Exercise directions — Taking the lines below one at a time, count those with the string "checkbox" and give the result alone.

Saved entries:
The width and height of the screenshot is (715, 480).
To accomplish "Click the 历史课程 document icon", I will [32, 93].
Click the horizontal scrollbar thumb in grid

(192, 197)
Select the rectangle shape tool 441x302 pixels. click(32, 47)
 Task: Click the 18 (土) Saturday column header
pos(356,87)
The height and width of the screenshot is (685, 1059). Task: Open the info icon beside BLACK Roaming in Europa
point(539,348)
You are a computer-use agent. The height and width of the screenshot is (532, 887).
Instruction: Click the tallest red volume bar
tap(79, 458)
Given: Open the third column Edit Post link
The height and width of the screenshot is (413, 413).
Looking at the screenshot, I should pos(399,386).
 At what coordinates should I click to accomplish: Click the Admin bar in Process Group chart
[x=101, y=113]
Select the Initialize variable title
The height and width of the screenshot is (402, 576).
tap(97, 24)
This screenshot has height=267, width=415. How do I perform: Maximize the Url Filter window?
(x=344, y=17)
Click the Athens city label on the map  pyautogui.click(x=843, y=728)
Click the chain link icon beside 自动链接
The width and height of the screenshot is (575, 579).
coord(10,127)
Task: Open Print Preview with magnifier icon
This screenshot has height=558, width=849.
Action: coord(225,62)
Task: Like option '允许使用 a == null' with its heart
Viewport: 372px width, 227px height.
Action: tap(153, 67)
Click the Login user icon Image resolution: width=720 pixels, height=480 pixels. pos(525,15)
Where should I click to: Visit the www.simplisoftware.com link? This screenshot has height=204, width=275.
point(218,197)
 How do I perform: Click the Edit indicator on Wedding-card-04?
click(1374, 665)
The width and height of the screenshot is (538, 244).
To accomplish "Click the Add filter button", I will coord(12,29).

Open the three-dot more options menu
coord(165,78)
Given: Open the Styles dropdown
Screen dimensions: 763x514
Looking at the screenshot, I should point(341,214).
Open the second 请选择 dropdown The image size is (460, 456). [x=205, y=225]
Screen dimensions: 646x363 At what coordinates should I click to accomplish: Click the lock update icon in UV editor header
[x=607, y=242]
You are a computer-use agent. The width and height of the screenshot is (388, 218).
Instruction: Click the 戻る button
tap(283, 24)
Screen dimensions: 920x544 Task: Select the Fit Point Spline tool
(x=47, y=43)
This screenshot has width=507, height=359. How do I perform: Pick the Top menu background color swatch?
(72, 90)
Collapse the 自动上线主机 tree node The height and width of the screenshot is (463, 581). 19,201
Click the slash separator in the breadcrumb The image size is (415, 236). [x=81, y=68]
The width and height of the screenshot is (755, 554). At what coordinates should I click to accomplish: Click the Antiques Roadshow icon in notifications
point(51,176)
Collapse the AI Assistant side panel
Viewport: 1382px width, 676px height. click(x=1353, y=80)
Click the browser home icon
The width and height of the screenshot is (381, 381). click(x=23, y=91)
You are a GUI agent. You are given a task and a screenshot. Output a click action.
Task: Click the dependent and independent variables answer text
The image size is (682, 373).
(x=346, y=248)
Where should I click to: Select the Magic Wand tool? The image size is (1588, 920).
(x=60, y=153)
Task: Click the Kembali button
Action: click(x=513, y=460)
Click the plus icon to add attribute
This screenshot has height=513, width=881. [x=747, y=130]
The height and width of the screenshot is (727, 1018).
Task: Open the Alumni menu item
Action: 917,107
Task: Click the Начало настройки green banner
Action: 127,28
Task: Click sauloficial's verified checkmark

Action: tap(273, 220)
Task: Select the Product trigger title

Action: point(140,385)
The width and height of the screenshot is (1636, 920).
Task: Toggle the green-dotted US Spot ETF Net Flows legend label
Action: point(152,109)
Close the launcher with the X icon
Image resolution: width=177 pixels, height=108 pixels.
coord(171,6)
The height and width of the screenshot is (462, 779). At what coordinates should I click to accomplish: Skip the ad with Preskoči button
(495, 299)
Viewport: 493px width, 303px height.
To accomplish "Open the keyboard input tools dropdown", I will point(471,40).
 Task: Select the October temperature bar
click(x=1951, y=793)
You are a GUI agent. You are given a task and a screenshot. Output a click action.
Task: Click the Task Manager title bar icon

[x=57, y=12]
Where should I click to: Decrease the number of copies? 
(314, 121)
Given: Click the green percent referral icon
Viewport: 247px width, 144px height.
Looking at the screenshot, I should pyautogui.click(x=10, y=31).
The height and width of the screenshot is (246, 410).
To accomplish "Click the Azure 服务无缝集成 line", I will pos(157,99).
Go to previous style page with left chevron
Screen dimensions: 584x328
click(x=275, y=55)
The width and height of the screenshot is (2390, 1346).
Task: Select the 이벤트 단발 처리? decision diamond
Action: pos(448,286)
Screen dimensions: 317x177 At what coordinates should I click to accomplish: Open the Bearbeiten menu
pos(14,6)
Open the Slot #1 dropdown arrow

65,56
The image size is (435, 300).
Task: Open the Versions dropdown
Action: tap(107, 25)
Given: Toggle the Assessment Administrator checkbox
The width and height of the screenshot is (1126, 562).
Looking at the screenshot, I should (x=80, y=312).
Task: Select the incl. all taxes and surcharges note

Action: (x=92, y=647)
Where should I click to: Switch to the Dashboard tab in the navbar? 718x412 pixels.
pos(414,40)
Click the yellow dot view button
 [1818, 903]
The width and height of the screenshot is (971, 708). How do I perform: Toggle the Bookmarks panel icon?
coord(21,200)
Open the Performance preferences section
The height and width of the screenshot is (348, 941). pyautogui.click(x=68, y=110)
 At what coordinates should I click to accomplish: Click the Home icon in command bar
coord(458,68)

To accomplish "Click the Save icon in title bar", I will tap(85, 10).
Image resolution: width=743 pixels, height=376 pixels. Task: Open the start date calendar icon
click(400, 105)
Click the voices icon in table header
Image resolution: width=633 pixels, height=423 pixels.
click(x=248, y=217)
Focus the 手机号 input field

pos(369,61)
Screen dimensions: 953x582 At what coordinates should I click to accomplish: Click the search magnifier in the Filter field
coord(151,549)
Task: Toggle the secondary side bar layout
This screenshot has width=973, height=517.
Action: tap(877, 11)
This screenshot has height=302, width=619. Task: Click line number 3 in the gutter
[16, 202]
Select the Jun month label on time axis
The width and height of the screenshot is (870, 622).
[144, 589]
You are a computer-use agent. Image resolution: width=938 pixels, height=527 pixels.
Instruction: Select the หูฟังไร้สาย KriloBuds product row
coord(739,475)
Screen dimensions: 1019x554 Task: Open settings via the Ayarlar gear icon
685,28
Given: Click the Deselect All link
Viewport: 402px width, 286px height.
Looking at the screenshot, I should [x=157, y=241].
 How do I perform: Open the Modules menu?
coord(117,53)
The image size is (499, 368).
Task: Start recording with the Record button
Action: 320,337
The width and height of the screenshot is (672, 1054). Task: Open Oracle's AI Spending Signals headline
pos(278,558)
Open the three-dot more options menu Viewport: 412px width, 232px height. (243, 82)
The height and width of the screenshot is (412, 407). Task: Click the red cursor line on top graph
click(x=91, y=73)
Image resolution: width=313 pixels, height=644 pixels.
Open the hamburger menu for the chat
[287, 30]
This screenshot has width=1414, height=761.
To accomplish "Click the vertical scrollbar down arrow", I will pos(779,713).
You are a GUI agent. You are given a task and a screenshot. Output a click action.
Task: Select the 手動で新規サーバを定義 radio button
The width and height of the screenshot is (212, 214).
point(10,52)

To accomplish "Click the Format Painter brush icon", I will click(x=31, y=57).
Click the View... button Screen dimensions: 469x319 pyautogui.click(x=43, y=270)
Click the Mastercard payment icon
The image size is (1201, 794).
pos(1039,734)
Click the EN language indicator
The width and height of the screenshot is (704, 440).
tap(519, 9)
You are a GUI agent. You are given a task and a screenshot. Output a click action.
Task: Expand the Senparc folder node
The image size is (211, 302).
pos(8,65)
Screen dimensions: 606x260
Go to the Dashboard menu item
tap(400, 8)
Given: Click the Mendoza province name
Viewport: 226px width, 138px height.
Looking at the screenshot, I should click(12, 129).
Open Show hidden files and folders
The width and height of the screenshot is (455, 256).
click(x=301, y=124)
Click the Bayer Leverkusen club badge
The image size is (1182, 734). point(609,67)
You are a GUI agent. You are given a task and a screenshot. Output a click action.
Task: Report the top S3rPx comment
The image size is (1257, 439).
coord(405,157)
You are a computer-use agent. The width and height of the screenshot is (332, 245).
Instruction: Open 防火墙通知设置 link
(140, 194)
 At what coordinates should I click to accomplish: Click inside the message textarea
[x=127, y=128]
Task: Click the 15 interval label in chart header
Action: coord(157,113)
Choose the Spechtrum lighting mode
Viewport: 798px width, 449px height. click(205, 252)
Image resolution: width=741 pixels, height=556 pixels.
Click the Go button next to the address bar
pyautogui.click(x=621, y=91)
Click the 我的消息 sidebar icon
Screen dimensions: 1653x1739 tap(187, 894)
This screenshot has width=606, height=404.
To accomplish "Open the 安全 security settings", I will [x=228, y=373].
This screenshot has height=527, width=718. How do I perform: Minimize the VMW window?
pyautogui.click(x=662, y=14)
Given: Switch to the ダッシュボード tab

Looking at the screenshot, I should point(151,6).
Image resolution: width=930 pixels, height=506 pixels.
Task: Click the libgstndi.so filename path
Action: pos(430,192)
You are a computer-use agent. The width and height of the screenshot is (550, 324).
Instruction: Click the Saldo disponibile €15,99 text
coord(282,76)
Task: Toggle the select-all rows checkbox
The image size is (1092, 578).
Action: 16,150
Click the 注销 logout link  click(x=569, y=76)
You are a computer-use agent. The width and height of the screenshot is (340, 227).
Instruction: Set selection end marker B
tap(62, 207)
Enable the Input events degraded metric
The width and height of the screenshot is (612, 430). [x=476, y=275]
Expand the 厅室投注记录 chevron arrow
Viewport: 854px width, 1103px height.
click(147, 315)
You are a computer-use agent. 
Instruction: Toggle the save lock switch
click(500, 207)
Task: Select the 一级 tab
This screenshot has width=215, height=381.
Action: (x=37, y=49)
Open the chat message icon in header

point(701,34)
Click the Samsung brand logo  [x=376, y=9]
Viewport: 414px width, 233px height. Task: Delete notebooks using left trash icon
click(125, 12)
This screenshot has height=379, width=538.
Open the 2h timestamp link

Exercise output — 2